The misdemeanors broke my heart. My father decided to fight both the misdemeanors and the collateral civil proceeding.

But you know how slow courts can be. My father died in September 1989. Our hearing before the Wisconsin Supreme Court on the collateral civil matter was scheduled for January 1990.

Some people said I should just forget the whole thing. It was not a huge deal — the problems stemmed from three misdemeanors (which of course are minor offenses), and it did not involve much money. It would cost me more in airfares and expenses to go to Madison to argue the case before the Wisconsin Supreme Court than the case was worth to my father's estate. And, of course, my father was dead.

But I couldn't let it go, because I believed the state was wrong. My father had made a mistake, and he had paid the penalty. For the government to essentially call him a thief even after he was dead was just wrong. It just did not sit with me.

I'll never forget the day in January when I appeared before the Wisconsin Supreme Court. It was during a blizzard, the snow so deep and the wind blowing so hard that I didn't even know if I could make it into the building. I had never seen such snow — even the flight into Wisconsin the day before had seemed life-threatening. But I was determined to do this.

I must have looked a wreck when I finally walked into the Wisconsin Supreme Court. (Actually, a newspaper account from the time described my appearance as "the hair that denied knowing of combs." Even then!) I stood up before the court on the little box they keep handy for short lawyers.

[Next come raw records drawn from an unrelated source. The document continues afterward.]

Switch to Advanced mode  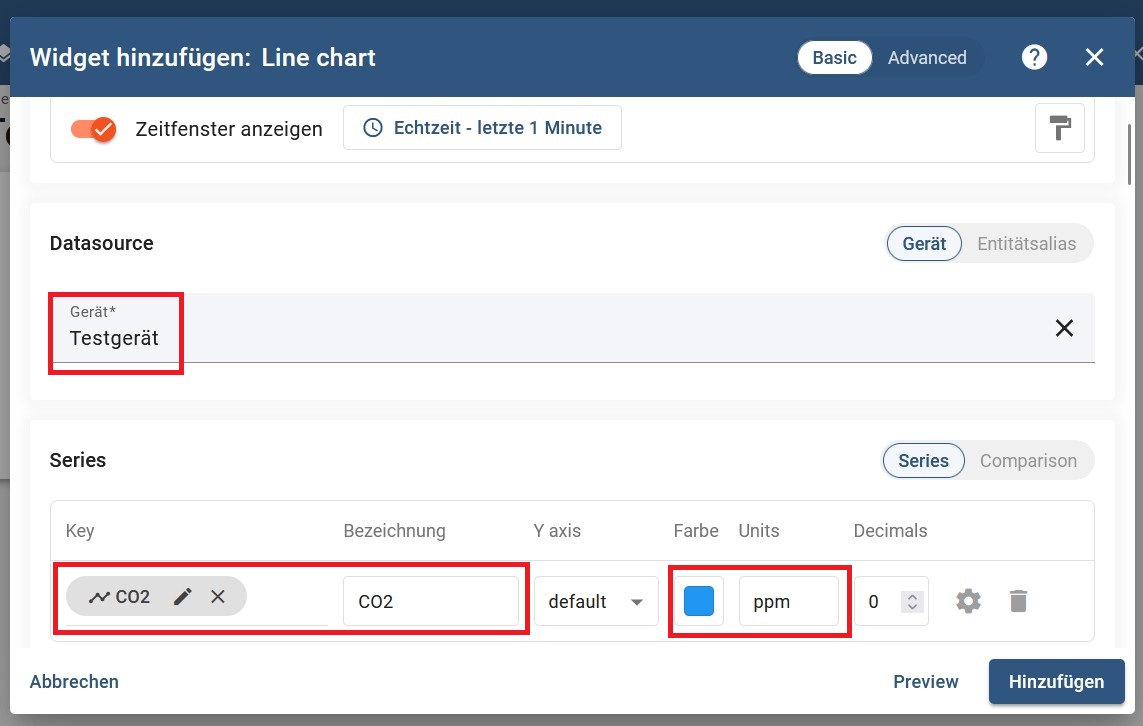point(927,57)
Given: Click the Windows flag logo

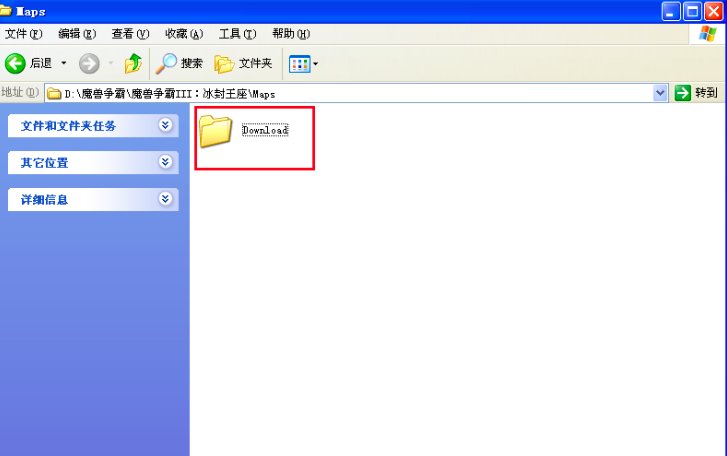Looking at the screenshot, I should tap(708, 34).
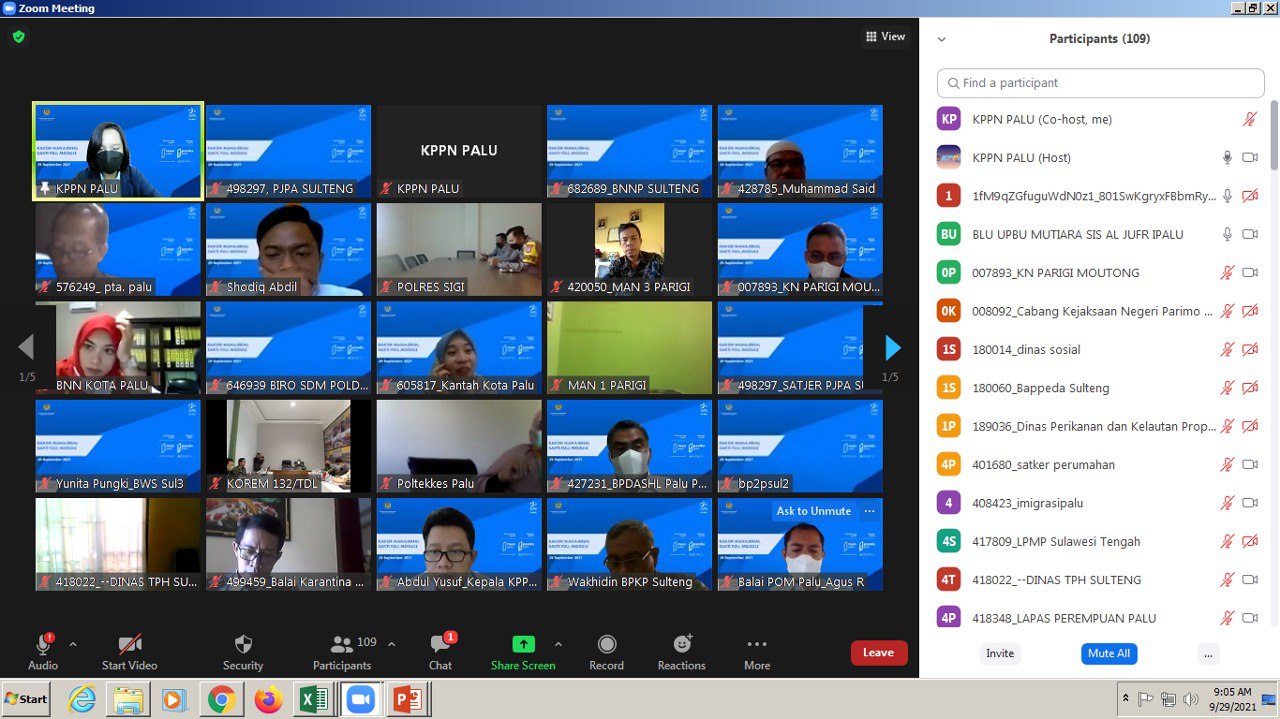Open the Security shield icon
This screenshot has height=719, width=1280.
243,644
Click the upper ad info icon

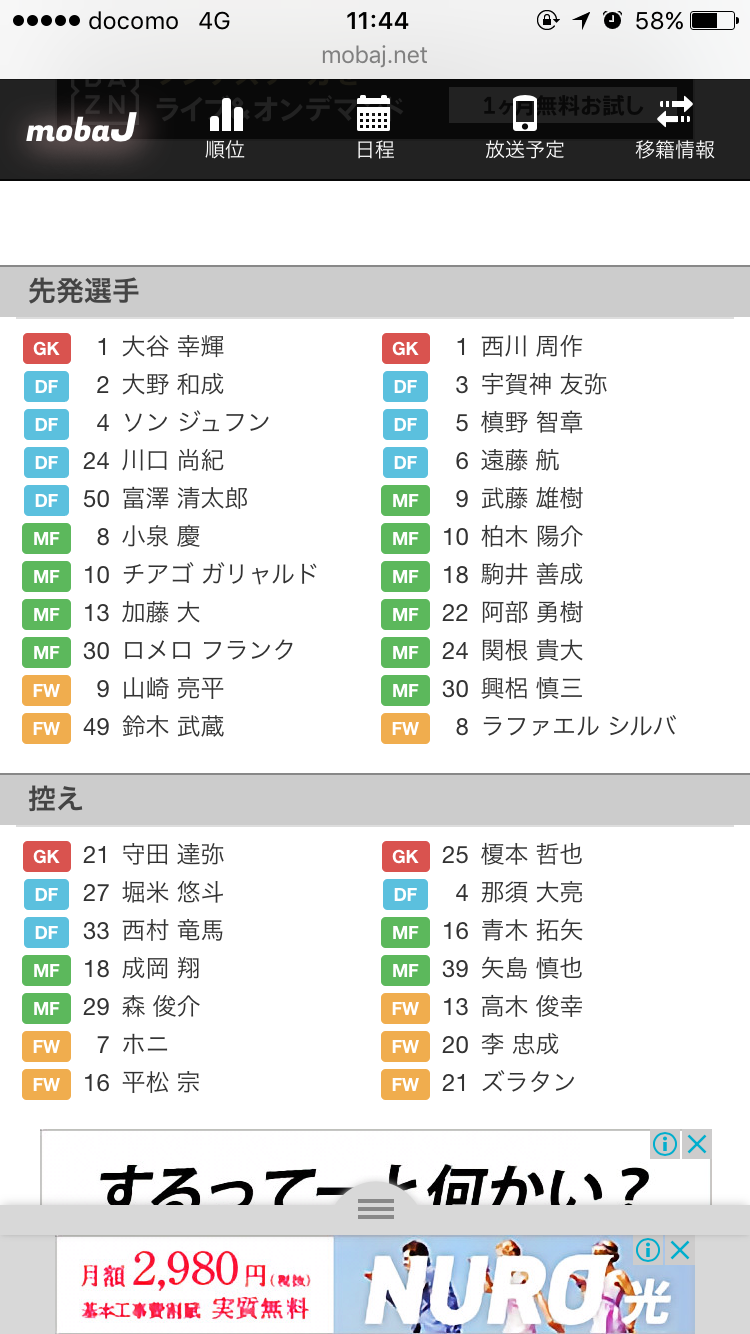tap(664, 1144)
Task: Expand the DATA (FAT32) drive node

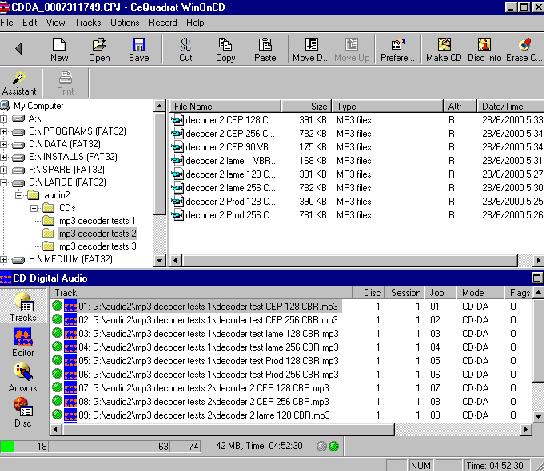Action: [x=3, y=144]
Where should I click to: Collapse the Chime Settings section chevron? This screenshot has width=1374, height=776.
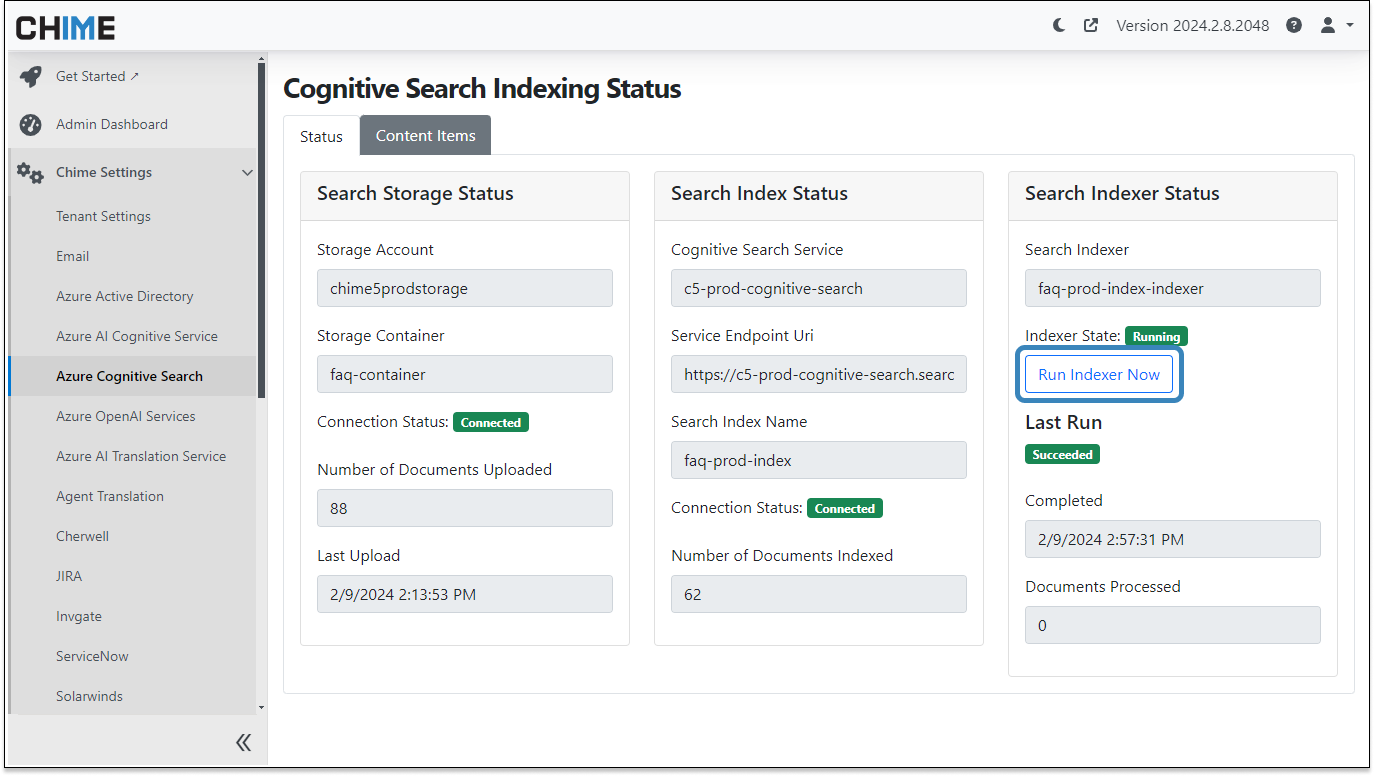point(247,173)
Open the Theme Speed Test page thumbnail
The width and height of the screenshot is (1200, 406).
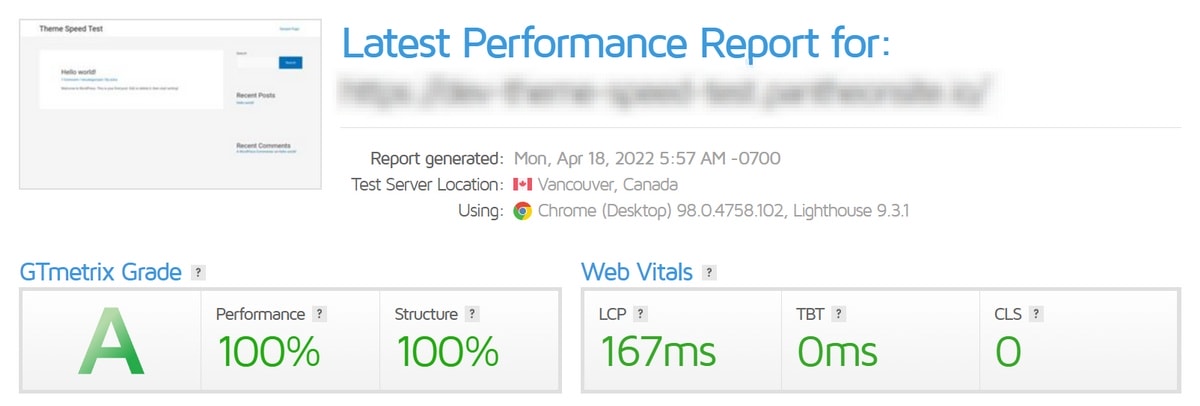(x=171, y=103)
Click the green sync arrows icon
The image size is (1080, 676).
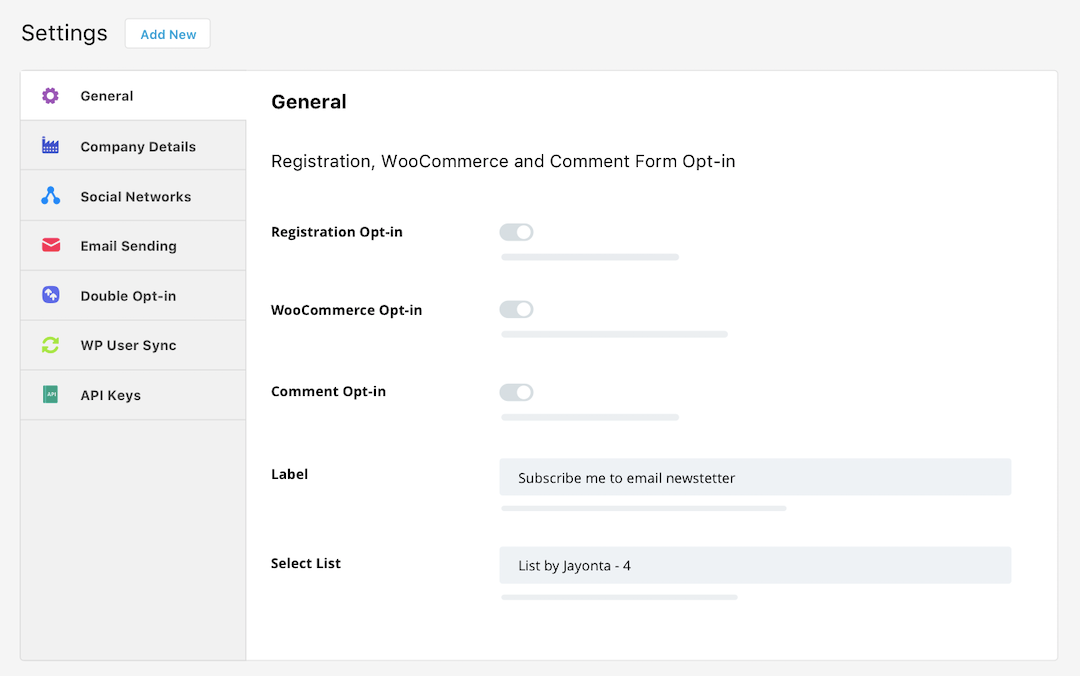click(50, 345)
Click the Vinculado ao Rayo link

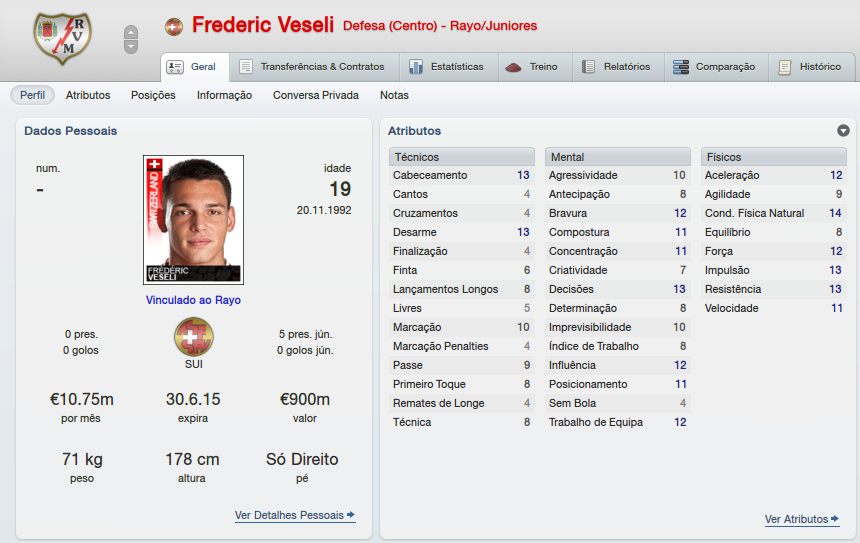click(193, 300)
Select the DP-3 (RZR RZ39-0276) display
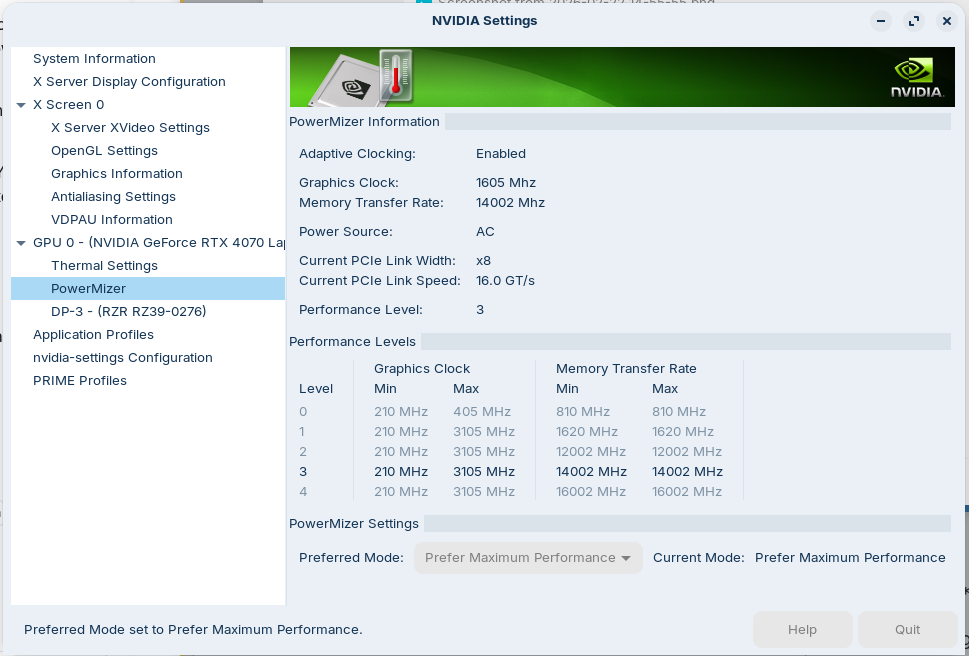Image resolution: width=969 pixels, height=656 pixels. pyautogui.click(x=128, y=312)
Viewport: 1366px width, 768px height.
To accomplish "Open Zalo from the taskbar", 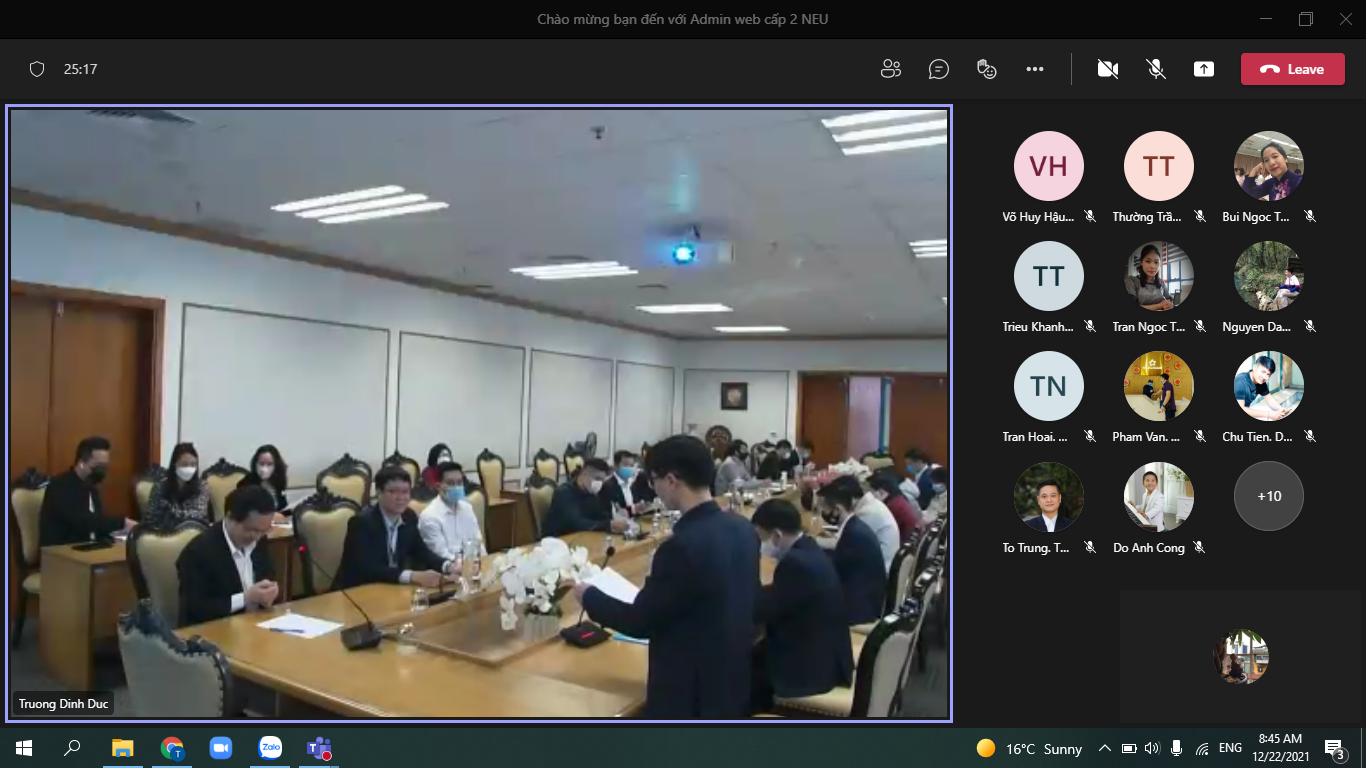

"My father was not a thief" was my first sentence. The justices of the supreme court seemed shocked. Those are not the usual introductory words to an argument. Usually you simply say "May it please the court" and then politely proceed.

Yes, I went on, my father had failed to pay his state income taxes on time; that was true. But he always paid them and the interest and penalties. And he had been suspended from the bench for two years for his late filing. To my mind, the state was going too far in saying he intended to defeat the income tax system. All of this I said without breaking eye contact with them.

One of the justices quickly interrupted me and said, "We aren't calling him a thief." But I didn't see it that way.

"If you rule against him, against the estate, you are," I said. Associate Justice Shirley Abrahamson quoted the precedent of a 1947 case where a lawyer hadn't paid his taxes, ever. But she missed the point. My father had paid his taxes — just late.

I argued that the 1947 clause was not a precedent and didn't apply because my father had paid his taxes.

And on it went.

Four months later, in April 1990, the Wisconsin Supreme Court ruled in my father's favor. We had won. They did not reverse the misdemeanors, but on the civil matter they ruled that he had not intended to defraud the state's taxpayers.

There had been lots of talk when my father faced these misdemeanors. Many people liked my father, so they were upset about what they thought was an unnecessary use of state resources to go after him. Some people even had a theory about why my father had been prosecuted, since he was rumored to have been the only state taxpayer ever prosecuted for paying taxes late in Wisconsin. The state attorney general at the time was the great-grandnephew of former United States senator Robert La Follette Jr., the man who Joe McCarthy had defeated in the 1946 Senate primary, the campaign that had been run by my father. They called my father's tax problems "La Follette's revenge."

You know what? I never thought about it. I don't care and I never did. It doesn't matter. I can only hope that a personal disagreement over politics didn't lead to such a dreadful result. This is what I mean when I say disagreement about issues or tactics should never, ever turn personal.

I can only hope that the prosecution of my father was not done for political reasons. And yes, I have no doubt about it — he should have paid his state taxes on time.

Fairness and good judgment — not perfect judgment — is all my parents ever demanded of me, and that is all that I have demanded of others. That means my friends, my colleagues, my family, and my employers. Everyone.

P.S.: I do know my father would have been very proud of me for standing up for what I believe. He also — for me, and not for him — would have loved that I won.